As manifestações de 2013 na Praça Taksim, em Istambul, foram desencadeadas pelo projeto de construção de um shopping que recriava um antigo quartel otomano, mas evoluíram rapidamente para protestos contra o crescente autoritarismo de Erdogan. Os protestos acabaram duramente reprimidos. Em dezembro do mesmo ano, eclodiu um escândalo de corrupção, no qual Erdogan foi acusado de desviar bilhões de dólares em um esquema de triangulação da venda do petróleo iraniano, que estava sob embargo americano e europeu. Erdogan mudou a lei, para submeter a nomeação de juízes e promotores ao Ministério da Justiça, e obteve a prisão dos magistrados que o investigavam.
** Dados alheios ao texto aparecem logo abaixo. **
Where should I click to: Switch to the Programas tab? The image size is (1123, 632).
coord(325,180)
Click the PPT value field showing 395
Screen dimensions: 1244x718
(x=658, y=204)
Grampos telefônicos publicados no Twitter em fevereiro comprometiam o primeiro-ministro e seu círculo. Em um deles, Erdogan instruía seu filho a esconder o dinheiro guardado em casa, ao saber de um mandado de busca e apreensão, em dezembro. O primeiro-ministro, então, baniu o Twitter na Turquia e passou a acusar de conspiração o movimento Hizmet (“Serviço”), inspirado na corrente sufi do Islã, que prega o diálogo entre as religiões e as culturas.

Erdogan sabia que não sobreviveria sem apoio das Forças Armadas. A Turquia sofreu quatro golpes desde 1960. Como parte de uma distensão entre o governo e as Forças Armadas, foram absolvidos 236 militares suspeitos de envolvimento em uma suposta tentativa de golpe contra ele em 2003, no que ficara conhecido como Operação Marreta. A Justiça reconheceu que as provas do complô tinham sido forjadas. Erdogan realizou expurgos e garantiu apoio na cúpula das Forças Armadas.

Pelas regras internas de seu partido, Erdogan não podia concorrer ao cargo de deputado pela quarta vez e, por isso, lançou-se a presidente em 2014. Sua prioridade passou a ser deslocar os poderes do primeiro-ministro para o presidente. Nas eleições de junho do ano passado, porém, com 41% dos votos, o AKP não obteve a maioria para formar governo. O partido curdo HDP, que conquistou 80 cadeiras, recusou-se a apoiar o presidencialismo. Erdogan, então, pôs fim às negociações de paz com a guerrilha curda e retomou o conflito com os separatistas, que usou para unir o país em um fervor nacionalista em seu apoio. Os atentados do Estado Islâmico, lançados em junho de 2015, depois que ele permitiu o uso da base de Incirlik pela Otan para bombardear alvos do grupo, reforçaram essa união nacional em torno do governo. Erdogan convocou novas eleições para novembro e, dessa vez, o AKP obteve 50% dos votos e a maioria absoluta.

No dia 15, militares de patentes mais baixas, descontentes com a retomada do conflito curdo e com a tutela ao governo islâmico, tentaram um golpe. Erdogan impôs um estado de emergência. Até sexta-feira, mais de 18 mil pessoas haviam sido presas, 66 mil funcionários públicos demitidos – entre eles, 2.745 juízes – e 142 veículos de comunicação, fechados. Erdogan tenta justificar essa repressão com o argumento de que está enfrentando “conspiradores terroristas” do Hizmet. Mas nem o Hizmet tem relação com terrorismo nem as perseguições se limitam ao movimento. O que Erdogan está fazendo é simplesmente silenciar toda crítica contra ele.